La fragata Nuestra Señora de las Mercedes se hundió en octubre de 1804, tras un combate naval que libró una escuadrilla española con la flota inglesa frente a la costa portuguesa del Algarve. Tras la explosión perecieron "más de 200 marinos y sus familias". El elevado número de víctimas hace que los restos del pecio "se puedan considerar un cementerio marino", dijo José Jiménez. "Es un tesoro de conocimiento, no comercial. Esos restos encierran la memoria de nuestra Historia", destacó Luis Lafuente, subdirector general de Patrimonio.

Ese hundimiento "fue un acontecimiento en la historia mundial y en la de España", y la introdujo "en una década de guerras napoleónicas que ha dado forma a su historia", dijo Goold. El abogado afirmó que el hundimiento de La Mercedes es equivalente a lo que sucedió con el buque Arizona en la batalla de Pearl Harbor, que precipitó la participación activa de Estados Unidos en la Segunda Guerra Mundial.

La importancia y complejidad del caso Odyssey quedó demostrada en las numerosas autoridades que participaron ayer en el encuentro con la prensa, desde los ya citados José Jiménez, James Goold y Luis Lafuente, hasta el director general de Política e Industrias Culturales, Guillermo Corral, y el director del Museo Naval de Madrid, Teodoro de Leste Contreras, entre otros.

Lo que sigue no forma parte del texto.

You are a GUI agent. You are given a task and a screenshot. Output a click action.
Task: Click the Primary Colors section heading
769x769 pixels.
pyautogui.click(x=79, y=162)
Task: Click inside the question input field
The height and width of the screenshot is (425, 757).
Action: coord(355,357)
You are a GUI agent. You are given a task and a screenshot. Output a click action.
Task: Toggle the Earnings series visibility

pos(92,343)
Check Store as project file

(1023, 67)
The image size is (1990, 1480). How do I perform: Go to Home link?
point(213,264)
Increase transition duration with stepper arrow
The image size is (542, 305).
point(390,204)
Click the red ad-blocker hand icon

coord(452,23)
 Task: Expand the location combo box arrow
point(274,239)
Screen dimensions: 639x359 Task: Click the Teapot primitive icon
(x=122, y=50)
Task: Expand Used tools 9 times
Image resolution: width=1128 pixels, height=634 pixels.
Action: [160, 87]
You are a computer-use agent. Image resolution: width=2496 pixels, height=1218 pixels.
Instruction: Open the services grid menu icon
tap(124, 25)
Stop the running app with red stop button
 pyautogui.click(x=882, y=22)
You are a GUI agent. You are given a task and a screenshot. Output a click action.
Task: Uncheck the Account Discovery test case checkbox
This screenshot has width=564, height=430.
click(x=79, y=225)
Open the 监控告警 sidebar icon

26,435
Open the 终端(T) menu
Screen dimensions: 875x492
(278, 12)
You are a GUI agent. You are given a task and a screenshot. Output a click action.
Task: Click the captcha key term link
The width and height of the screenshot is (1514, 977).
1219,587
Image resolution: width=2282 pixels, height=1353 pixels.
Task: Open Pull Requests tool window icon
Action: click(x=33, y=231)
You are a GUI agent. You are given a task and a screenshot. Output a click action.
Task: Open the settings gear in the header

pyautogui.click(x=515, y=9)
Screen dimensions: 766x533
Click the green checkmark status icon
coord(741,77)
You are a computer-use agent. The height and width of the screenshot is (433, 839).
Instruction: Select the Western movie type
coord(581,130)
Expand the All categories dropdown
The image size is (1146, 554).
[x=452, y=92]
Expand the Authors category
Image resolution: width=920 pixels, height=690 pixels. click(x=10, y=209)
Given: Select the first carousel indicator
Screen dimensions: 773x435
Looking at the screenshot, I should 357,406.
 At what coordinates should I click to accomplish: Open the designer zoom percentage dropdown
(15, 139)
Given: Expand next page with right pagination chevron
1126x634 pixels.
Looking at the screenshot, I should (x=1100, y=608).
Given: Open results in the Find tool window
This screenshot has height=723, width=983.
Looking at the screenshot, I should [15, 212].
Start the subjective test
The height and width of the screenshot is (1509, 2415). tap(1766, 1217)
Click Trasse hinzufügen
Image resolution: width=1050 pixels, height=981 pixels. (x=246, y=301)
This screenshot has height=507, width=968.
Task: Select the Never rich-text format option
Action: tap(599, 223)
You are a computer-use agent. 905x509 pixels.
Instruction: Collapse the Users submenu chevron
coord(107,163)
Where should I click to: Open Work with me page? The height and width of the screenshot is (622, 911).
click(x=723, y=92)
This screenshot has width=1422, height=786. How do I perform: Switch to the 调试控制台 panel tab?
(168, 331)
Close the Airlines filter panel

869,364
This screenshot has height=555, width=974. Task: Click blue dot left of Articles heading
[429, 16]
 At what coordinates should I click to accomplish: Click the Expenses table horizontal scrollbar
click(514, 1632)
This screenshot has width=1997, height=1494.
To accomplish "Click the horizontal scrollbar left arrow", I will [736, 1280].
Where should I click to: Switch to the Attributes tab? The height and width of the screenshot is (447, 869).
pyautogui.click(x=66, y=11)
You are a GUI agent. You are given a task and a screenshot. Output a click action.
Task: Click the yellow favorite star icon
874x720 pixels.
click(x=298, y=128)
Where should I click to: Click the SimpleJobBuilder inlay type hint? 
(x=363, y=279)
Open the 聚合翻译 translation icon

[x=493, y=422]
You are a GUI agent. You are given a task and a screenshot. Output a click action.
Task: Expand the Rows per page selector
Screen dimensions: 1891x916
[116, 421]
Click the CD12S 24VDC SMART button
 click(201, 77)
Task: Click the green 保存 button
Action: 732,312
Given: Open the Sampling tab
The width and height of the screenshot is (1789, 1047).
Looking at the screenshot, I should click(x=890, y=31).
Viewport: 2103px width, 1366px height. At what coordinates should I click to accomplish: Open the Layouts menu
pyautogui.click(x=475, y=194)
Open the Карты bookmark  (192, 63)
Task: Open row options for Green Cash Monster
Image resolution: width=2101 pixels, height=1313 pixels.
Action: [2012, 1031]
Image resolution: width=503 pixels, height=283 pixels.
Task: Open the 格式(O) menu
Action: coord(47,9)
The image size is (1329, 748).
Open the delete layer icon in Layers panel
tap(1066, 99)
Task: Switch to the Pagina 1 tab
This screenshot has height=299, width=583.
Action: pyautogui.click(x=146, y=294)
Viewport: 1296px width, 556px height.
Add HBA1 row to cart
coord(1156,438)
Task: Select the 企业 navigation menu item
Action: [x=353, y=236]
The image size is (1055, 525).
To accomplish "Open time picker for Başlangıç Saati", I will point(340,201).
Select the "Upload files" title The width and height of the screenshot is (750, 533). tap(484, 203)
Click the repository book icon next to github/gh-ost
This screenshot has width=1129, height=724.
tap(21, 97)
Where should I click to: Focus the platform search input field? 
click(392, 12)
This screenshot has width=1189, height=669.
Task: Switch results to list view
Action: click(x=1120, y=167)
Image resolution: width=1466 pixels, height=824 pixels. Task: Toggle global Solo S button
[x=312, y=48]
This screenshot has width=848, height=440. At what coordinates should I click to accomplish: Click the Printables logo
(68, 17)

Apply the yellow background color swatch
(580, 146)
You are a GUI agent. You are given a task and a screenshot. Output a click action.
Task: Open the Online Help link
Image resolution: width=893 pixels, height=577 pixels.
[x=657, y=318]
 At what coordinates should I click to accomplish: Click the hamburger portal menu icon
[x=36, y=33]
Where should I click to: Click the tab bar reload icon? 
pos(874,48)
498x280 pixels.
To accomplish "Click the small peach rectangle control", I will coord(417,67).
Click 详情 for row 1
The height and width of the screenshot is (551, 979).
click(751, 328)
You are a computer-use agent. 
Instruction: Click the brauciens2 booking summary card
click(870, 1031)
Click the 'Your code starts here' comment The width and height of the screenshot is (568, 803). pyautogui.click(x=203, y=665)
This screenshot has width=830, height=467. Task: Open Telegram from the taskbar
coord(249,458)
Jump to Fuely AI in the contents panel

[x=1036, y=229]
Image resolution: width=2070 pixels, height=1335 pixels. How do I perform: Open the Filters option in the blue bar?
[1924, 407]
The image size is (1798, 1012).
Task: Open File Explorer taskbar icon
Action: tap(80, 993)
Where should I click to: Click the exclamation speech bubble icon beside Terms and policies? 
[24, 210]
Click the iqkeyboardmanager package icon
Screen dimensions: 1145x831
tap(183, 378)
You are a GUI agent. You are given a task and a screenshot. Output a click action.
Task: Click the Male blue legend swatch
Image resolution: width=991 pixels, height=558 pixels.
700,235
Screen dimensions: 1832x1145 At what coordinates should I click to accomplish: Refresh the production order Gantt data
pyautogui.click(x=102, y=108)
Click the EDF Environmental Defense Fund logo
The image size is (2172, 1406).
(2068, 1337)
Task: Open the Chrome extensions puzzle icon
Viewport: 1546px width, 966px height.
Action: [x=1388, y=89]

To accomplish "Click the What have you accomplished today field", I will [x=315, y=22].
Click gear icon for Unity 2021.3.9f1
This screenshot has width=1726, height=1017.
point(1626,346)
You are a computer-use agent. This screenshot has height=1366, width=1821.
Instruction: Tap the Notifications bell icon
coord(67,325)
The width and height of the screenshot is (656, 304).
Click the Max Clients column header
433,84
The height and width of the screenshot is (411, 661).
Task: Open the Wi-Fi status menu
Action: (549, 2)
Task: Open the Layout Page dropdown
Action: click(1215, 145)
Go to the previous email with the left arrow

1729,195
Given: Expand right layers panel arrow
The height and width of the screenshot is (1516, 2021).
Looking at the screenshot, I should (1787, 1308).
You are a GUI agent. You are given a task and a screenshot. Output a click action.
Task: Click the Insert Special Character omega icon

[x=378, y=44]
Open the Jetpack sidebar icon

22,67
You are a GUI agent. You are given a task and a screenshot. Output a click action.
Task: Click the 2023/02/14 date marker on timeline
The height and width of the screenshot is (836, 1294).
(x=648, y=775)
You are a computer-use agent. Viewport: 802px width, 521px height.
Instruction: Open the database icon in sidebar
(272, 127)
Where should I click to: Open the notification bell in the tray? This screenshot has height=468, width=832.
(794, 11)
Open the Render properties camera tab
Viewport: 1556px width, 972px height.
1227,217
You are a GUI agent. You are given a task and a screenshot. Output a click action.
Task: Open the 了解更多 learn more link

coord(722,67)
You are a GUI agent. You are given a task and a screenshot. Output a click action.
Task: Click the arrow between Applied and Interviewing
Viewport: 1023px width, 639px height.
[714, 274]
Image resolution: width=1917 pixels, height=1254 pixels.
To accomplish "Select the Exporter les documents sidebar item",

En varias intervenciones quedó claro que todo lo relativo a este caso "es una cuestión de Estado, merecedora de una política integral". Jiménez subrayó que, dadas las pruebas existentes y el valor histórico del tesoro, el Gobierno español "no aceptará un posible reparto" con Odyssey, y todo lo extraído del pecio "ha de reintegrarse totalmente al Estado español". Goold aseguró que las cifras que se han barajado sobre el valor económico del tesoro hallado por Odyssey (unos 325 millones de euros) "están algo infladas", si bien especificó que este dato "es irrelevante" porque "no se trata de una cuestión comercial, sino histórica y cultural".